Supply chain is a subset of Value chain.

Supply chain: one entity often has most power, short-term relationship and value chain is
partnership with shared power, long term relationship.

Elements of the value chain concept are also incorporated within the innovation systems
approach. This involves the use, adoption, uptake, or commercialization of existing
knowledge. Successful innovation not only requires appropriate research outputs, but also
relies on a supportive policy and institutional environment, the availability of credit and
technical support, and the existence of healthy markets and functioning infrastructure. It is
also likely to involve a wide range of key actors from farmers through to policy makers,
private-sector companies, entrepreneurs, as well as journalists. Success is likely to depend on
addressing all of these interrelated factors.

1.5. Traditional Marketing Systems versus Value Chain Marketing System


1.5.1. Traditional Marketing Systems
In the traditional marketing system, farmers produce commodities that are "pushed" into the
marketplace. In this marketing system, marketing is market “Push”. Farmers are generally
isolated from a majority of end-consumer and have little control over input costs or process
received for their goods. The primary exception is where local farmers sell produce in local
markets and where there is a direct link from farmer to consumer. In most traditional selling
systems formers/producers tend to receive minimal profit. Any integration up or down the
value chain can help to increase the profit.

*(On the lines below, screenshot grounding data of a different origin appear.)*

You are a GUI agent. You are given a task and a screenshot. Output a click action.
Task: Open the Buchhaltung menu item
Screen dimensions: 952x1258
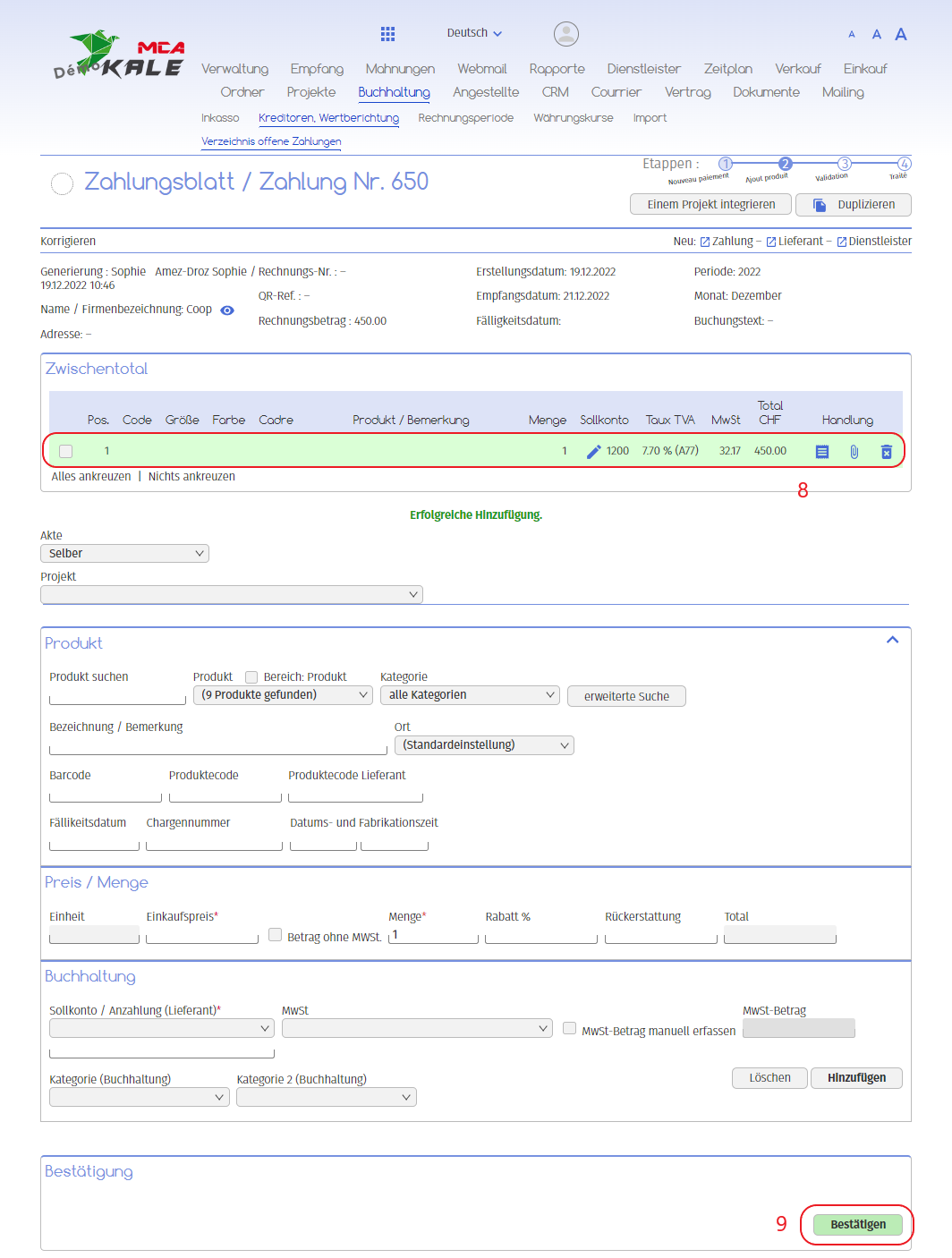(394, 92)
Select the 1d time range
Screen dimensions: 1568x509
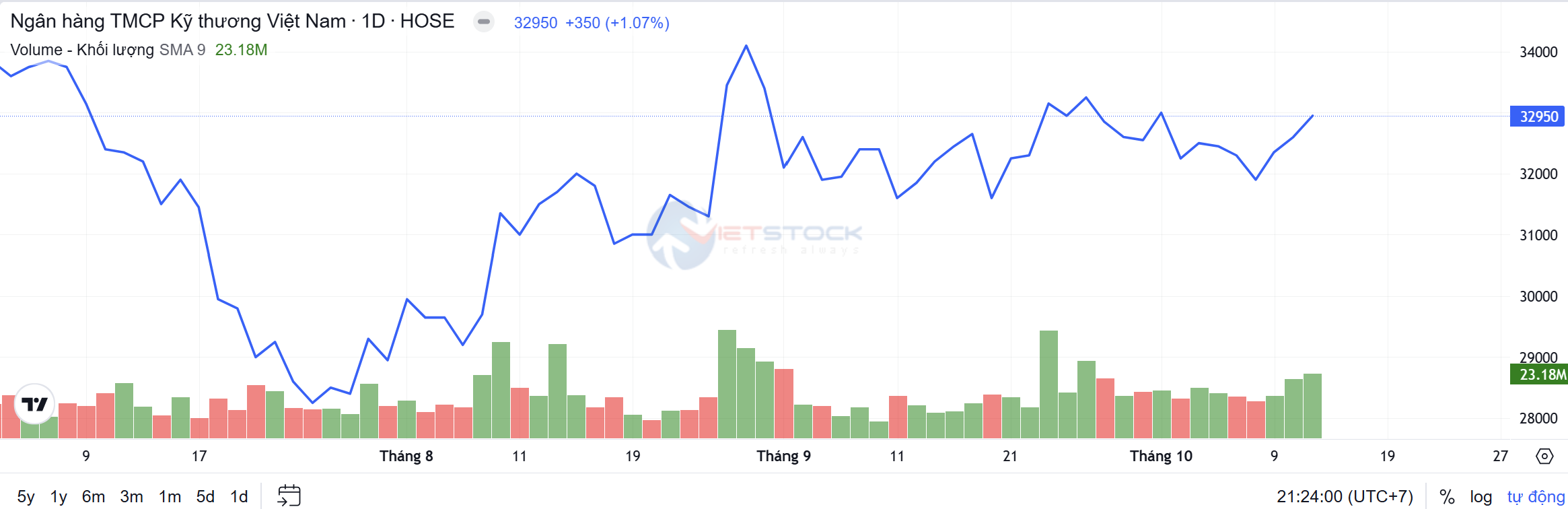(x=239, y=497)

This tends to be based on independent transactions at each step, or between each node.
Products may often be sold into a crowded and competitive market. The farmers are largely
isolated from the consumer, and from the demands and preferences of consumers Research
and Development is focused on production and on reducing costs of production, and may not
take account of other steps, links, or dependencies in the chain (e.g. environmental or social
costs).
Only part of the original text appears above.